Duchenne muscular dystrophy is usually diagnosed in male patients aged from three to five years, when neurologists note progressive muscular weakness and gait impairments [3]. Detecting DMD at such a young age (one year) was possible due to the diagnostic apprehension of the doctors, who noted additional symptoms that were not characteristic of OBAIRH. A constant increase in transaminase levels, which was not detected in the proband’s relative with POMC deficiency, was a reason to search for a second disorder. As a result, we detected the de novo deletion of exons 38–45 of the DMD gene, leading to a frameshift, which is characteristic of a more severe disease form: Duchenne muscular dystrophy.

When the diagnosis was established, replacement therapy using glucocorticosteroids was implemented: the dose for this age was 1.25 mg, three times per day. Fractional nutrition was prescribed every 2–3 h, with the exception of nighttime. The glucose levels underwent constant monitoring and were found to be within the norm (3.5–4.5 mmol/L); they did not decrease after a night’s sleep.
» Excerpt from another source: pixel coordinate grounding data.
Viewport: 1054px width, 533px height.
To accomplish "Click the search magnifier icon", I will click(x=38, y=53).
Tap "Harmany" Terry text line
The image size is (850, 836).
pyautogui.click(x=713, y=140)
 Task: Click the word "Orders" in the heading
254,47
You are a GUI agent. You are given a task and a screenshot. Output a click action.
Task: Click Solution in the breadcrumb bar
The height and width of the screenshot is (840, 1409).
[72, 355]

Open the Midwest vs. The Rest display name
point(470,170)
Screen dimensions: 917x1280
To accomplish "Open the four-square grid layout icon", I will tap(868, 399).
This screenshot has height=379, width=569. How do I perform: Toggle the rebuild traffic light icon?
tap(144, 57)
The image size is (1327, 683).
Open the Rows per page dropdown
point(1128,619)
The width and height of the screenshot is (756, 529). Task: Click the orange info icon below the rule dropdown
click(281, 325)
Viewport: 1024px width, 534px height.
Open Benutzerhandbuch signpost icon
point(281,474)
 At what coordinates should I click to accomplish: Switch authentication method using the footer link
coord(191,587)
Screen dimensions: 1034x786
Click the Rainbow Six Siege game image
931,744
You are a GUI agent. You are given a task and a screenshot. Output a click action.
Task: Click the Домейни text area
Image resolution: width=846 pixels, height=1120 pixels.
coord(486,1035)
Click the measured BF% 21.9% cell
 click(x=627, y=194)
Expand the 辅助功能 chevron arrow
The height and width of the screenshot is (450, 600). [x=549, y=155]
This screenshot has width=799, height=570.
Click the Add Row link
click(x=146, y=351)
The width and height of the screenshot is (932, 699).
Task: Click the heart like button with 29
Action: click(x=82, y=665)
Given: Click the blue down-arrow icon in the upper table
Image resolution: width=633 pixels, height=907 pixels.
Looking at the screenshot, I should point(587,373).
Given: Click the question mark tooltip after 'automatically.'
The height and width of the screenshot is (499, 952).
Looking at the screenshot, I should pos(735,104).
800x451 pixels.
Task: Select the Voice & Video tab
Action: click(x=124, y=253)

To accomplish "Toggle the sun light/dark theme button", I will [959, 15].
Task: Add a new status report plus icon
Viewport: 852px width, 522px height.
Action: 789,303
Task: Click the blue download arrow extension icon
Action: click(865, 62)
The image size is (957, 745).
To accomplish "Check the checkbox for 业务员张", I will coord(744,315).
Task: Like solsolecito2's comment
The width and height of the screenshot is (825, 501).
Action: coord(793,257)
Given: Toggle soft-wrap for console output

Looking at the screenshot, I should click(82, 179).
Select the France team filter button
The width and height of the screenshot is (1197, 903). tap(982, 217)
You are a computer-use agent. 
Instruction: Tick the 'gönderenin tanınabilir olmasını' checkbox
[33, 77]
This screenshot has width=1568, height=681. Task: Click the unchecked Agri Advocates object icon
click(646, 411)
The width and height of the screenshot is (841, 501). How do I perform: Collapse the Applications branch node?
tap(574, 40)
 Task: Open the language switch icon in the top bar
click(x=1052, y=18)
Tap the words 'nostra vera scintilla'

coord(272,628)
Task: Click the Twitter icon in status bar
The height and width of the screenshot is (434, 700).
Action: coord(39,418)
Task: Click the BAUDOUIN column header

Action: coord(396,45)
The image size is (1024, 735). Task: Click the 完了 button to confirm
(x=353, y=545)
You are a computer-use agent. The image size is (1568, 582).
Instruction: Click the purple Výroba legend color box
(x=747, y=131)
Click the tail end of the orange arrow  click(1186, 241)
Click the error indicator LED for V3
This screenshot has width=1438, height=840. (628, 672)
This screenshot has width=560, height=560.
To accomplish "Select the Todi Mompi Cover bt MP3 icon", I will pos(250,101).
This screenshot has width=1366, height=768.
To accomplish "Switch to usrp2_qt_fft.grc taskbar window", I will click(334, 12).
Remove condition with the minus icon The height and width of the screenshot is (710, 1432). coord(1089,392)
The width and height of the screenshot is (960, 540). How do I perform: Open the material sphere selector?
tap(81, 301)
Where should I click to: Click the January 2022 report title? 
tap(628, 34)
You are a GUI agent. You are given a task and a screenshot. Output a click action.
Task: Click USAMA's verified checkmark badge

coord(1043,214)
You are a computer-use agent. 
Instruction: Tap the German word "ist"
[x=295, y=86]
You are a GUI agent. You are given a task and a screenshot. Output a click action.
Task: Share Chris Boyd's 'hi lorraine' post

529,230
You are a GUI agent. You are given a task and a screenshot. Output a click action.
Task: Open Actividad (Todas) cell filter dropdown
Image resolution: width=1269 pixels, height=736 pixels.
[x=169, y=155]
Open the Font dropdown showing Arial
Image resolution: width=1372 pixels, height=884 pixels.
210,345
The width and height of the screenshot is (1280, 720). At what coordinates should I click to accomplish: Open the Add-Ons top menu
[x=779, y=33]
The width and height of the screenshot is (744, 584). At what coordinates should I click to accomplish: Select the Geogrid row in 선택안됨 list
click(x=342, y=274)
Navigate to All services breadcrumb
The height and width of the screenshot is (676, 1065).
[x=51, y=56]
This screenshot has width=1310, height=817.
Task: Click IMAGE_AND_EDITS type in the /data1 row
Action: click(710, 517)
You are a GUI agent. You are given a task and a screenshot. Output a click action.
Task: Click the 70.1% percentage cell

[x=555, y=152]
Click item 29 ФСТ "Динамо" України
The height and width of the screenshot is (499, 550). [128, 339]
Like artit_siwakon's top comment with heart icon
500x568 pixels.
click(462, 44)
The use of NGS (next generation sequencing) methods in diagnostic practice leads to the identification of many secondary findings. It is not always possible to find clinical manifestations of such findings, and the question of what to do with them in real clinical practice remains unanswered. However, in this case, a targeted diagnosis was carried out based on clinical and biochemical markers, which made it possible to identify two hereditary diseases at a very early age of the patient.

4. Materials and Methods

DNA was extracted from whole blood samples using a Wizard^® Genomic DNA Purification Kit (Promega, Madison, WI, USA) according to the manufacturer’s protocol.

Automated Sanger sequencing was carried out using an ABIPrism 3500xl Genetic Analyzer (Applied Biosystems, Foster City, CA, USA) according to the manufacturer’s protocol. Primer sequences were chosen according to the POMC (NM_001035256.3) reference sequence. POMC fragment sequences were amplified using the patient’s and relatives’ genomic DNA as a template, with the following primers: POMCF:TAGGGCAAGCGGCGGCGAAGGAGG and POMCR:TTCGCACGATCTCGGCATCTTCCAG.

Quantitative analysis was carried out using the SALSA MLPA Probemix P034-DMD1 and P035-DMD2 (MRC-Holland, Amsterdam, The Netherlands).

This study was conducted according to the guidelines of the Declaration of Helsinki and approved by the Institutional Review Board of the Research Center for Medical Genetics, Moscow, Russia (approval number 2018-3/4). The probands gave informed consent to the genetic testing and the publication of anonymized data.